*Exercise*
Extract, from the listing that follows, each line containing the word "will".

*Data section*
————————
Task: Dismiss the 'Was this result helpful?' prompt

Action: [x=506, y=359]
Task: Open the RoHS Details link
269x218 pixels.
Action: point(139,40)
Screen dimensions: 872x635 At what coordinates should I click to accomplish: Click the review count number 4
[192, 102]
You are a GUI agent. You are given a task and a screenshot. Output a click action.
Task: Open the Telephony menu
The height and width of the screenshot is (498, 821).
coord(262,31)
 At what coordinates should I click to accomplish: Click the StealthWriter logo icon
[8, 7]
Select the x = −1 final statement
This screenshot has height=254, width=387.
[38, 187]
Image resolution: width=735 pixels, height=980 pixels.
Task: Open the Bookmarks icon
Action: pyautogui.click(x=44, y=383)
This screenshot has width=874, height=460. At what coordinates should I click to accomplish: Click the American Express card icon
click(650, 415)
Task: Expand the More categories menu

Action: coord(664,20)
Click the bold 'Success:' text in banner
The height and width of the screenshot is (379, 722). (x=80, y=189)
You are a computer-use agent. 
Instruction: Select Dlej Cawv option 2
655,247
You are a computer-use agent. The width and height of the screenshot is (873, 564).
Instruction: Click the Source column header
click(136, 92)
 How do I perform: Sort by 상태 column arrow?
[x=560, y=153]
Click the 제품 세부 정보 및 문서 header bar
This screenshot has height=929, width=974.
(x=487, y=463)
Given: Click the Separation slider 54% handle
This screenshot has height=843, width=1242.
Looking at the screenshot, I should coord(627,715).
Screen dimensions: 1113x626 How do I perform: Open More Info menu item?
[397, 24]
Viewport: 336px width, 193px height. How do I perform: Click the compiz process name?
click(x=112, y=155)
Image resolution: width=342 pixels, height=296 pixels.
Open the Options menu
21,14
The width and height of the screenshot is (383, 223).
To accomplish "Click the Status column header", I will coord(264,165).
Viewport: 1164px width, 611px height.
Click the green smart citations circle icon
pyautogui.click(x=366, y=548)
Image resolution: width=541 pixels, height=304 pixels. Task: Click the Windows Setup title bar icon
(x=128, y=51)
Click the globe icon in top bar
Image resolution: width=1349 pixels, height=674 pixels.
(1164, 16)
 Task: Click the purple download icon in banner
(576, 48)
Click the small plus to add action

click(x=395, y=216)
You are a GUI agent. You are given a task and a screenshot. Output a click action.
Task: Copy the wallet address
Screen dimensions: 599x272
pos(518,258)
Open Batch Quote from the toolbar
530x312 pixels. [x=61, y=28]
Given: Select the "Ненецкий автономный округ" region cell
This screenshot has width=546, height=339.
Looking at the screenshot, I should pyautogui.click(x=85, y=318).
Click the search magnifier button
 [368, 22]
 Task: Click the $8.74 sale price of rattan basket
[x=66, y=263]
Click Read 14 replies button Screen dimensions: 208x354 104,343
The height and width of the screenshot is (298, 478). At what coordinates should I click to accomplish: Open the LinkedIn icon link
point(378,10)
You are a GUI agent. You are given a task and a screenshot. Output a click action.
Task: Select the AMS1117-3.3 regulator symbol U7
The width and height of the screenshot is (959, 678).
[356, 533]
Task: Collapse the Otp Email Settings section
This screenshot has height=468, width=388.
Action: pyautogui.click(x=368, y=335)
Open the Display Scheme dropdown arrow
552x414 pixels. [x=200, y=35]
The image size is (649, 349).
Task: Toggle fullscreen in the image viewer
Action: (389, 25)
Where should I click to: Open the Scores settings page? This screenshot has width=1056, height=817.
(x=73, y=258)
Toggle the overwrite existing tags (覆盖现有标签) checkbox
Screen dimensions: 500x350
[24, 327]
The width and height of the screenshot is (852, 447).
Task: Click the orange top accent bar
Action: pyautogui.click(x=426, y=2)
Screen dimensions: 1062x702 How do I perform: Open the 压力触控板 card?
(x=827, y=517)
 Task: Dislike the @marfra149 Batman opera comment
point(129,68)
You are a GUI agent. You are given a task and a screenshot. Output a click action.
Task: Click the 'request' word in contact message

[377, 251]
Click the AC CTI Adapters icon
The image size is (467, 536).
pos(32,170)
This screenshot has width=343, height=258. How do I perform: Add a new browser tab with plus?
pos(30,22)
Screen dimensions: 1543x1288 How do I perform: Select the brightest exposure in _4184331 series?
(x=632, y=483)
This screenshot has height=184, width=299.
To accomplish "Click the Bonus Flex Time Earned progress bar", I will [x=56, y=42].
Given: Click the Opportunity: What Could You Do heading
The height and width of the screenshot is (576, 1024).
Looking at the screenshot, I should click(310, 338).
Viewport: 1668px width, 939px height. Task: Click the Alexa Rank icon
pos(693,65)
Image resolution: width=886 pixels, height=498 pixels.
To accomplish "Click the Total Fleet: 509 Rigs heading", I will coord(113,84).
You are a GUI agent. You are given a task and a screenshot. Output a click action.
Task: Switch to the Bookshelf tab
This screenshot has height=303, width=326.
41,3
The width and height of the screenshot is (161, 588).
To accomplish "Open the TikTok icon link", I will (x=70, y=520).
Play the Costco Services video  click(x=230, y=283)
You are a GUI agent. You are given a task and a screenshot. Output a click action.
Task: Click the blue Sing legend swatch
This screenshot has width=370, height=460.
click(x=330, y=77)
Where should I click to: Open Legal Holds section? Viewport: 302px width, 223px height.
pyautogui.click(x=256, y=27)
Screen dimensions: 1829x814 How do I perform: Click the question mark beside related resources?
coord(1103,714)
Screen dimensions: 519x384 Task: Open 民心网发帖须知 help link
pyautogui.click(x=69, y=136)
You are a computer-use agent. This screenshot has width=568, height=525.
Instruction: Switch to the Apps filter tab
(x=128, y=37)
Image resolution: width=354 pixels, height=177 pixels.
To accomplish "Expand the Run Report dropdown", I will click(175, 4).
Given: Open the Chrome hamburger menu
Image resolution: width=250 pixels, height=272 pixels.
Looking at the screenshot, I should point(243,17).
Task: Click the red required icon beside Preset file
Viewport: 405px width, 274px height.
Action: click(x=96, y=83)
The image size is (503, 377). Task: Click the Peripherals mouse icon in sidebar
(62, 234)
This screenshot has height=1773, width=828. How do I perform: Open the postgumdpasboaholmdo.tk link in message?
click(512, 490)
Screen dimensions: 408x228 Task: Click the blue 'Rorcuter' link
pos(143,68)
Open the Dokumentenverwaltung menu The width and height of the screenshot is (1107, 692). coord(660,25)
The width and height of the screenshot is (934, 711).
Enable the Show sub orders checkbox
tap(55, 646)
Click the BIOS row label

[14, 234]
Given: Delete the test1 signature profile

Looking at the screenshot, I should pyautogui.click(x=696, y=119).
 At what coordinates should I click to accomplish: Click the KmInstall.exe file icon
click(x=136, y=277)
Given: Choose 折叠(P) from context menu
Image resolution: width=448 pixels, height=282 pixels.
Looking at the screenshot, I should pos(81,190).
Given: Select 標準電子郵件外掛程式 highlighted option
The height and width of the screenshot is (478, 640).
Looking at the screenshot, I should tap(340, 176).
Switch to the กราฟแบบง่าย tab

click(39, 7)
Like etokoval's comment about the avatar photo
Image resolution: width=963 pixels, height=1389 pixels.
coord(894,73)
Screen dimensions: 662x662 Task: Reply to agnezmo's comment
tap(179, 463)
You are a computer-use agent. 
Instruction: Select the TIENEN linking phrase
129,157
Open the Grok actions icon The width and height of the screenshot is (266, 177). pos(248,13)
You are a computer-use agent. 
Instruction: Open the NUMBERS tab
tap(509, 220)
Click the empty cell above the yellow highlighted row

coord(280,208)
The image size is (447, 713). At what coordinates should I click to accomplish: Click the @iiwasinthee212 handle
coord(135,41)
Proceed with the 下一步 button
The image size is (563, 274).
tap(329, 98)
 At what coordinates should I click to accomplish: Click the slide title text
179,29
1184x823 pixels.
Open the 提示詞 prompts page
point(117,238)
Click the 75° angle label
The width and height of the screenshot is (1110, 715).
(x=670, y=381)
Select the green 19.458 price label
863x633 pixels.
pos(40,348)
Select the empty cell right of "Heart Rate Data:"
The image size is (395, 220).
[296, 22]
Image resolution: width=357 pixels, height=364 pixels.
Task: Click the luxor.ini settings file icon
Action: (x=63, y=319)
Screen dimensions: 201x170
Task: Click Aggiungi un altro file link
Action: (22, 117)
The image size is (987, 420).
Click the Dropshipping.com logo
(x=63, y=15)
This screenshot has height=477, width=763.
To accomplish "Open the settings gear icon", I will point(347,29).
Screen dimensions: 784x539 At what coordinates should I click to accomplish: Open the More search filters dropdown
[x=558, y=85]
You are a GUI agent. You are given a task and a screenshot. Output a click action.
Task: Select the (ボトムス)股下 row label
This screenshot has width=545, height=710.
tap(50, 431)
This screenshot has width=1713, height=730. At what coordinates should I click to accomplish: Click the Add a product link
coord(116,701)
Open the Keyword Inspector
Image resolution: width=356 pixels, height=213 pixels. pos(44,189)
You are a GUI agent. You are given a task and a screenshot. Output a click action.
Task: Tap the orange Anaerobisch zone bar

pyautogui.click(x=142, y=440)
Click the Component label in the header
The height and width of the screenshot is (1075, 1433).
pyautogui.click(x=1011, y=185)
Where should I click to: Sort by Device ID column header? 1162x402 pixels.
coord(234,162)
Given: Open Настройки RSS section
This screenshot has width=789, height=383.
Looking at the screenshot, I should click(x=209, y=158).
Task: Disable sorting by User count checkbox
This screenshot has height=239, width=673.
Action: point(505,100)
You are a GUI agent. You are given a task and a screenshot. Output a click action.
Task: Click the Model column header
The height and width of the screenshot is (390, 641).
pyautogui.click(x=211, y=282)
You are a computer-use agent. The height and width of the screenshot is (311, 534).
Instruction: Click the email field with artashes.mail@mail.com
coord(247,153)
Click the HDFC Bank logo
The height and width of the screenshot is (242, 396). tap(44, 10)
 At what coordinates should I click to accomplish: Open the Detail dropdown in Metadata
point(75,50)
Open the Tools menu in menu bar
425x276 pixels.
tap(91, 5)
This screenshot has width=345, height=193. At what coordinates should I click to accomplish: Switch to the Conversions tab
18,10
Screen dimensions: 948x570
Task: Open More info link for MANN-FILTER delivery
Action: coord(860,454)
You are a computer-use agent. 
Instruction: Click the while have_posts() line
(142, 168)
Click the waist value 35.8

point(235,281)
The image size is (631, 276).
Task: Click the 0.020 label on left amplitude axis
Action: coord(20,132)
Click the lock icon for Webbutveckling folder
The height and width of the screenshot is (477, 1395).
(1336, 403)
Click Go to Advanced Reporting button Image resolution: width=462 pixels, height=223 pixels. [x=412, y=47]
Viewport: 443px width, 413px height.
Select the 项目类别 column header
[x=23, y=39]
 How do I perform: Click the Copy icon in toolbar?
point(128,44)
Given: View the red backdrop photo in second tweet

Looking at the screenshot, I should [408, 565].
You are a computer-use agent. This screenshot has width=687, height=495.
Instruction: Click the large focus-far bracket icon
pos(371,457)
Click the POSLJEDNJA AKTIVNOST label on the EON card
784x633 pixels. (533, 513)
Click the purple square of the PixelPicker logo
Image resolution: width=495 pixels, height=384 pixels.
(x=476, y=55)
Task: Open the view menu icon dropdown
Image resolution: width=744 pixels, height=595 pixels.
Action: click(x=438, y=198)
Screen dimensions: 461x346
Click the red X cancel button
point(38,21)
————————
*Answer*
To accomplish "Click the Status column header", I will coord(264,165).
To accomplish "Click the Bonus Flex Time Earned progress bar", I will [x=56, y=42].
To accomplish "Click the Total Fleet: 509 Rigs heading", I will coord(113,84).
To accomplish "Open the TikTok icon link", I will (x=70, y=520).
To accomplish "Expand the Run Report dropdown", I will click(175, 4).
To accomplish "Open the settings gear icon", I will point(347,29).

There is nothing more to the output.